**What you are asked to do**
Your job is to restate each entry word for word.

**Information supplied**
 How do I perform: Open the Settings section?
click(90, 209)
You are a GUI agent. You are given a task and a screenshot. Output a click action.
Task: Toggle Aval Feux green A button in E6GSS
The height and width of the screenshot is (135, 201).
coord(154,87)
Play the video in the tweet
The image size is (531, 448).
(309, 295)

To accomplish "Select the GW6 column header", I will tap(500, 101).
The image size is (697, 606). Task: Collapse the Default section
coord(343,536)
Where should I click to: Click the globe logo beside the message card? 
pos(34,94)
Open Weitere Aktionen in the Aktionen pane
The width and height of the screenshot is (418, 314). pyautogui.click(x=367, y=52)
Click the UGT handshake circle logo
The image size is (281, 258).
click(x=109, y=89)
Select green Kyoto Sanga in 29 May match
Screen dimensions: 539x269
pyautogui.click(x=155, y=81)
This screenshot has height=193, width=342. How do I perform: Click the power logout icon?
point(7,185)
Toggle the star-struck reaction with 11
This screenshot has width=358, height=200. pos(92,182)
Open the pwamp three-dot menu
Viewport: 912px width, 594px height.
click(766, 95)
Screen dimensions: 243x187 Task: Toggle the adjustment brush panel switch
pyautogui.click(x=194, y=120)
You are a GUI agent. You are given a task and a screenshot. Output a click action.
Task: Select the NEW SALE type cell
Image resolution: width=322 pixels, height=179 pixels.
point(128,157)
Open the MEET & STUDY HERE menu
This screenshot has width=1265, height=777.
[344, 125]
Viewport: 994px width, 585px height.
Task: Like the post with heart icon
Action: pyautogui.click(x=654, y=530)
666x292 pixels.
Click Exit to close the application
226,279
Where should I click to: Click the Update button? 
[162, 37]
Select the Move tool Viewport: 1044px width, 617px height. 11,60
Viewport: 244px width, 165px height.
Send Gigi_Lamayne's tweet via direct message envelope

**Solution to this task**
 How do I perform: Open the Settings section?
click(90, 209)
You are a GUI agent. You are given a task and a screenshot. Output a click action.
Task: Toggle Aval Feux green A button in E6GSS
The height and width of the screenshot is (135, 201).
coord(154,87)
Play the video in the tweet
The image size is (531, 448).
(309, 295)

To accomplish "Select the GW6 column header", I will tap(500, 101).
The image size is (697, 606). Task: Collapse the Default section
coord(343,536)
Where should I click to: Click the globe logo beside the message card? 
pos(34,94)
Open Weitere Aktionen in the Aktionen pane
The width and height of the screenshot is (418, 314). pyautogui.click(x=367, y=52)
Click the UGT handshake circle logo
The image size is (281, 258).
click(x=109, y=89)
Select green Kyoto Sanga in 29 May match
Screen dimensions: 539x269
pyautogui.click(x=155, y=81)
This screenshot has height=193, width=342. How do I perform: Click the power logout icon?
point(7,185)
Toggle the star-struck reaction with 11
This screenshot has width=358, height=200. pos(92,182)
Open the pwamp three-dot menu
Viewport: 912px width, 594px height.
click(766, 95)
Screen dimensions: 243x187 Task: Toggle the adjustment brush panel switch
pyautogui.click(x=194, y=120)
You are a GUI agent. You are given a task and a screenshot. Output a click action.
Task: Select the NEW SALE type cell
Image resolution: width=322 pixels, height=179 pixels.
point(128,157)
Open the MEET & STUDY HERE menu
This screenshot has width=1265, height=777.
[344, 125]
Viewport: 994px width, 585px height.
Task: Like the post with heart icon
Action: pyautogui.click(x=654, y=530)
666x292 pixels.
Click Exit to close the application
226,279
Where should I click to: Click the Update button? 
[162, 37]
Select the Move tool Viewport: 1044px width, 617px height. 11,60
Viewport: 244px width, 165px height.
Send Gigi_Lamayne's tweet via direct message envelope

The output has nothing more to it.